[Saved entries]

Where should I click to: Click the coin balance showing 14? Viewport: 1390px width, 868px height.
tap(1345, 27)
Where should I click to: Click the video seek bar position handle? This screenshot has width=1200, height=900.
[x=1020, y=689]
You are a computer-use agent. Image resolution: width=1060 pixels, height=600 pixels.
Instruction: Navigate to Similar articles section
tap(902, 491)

▸ WHAT THE EXERCISE ASKS
Output the entries above exactly, please, with nothing dropped.

▸ ANSWER TO THIS TASK
Where should I click to: Click the coin balance showing 14? Viewport: 1390px width, 868px height.
tap(1345, 27)
Where should I click to: Click the video seek bar position handle? This screenshot has width=1200, height=900.
[x=1020, y=689]
You are a computer-use agent. Image resolution: width=1060 pixels, height=600 pixels.
Instruction: Navigate to Similar articles section
tap(902, 491)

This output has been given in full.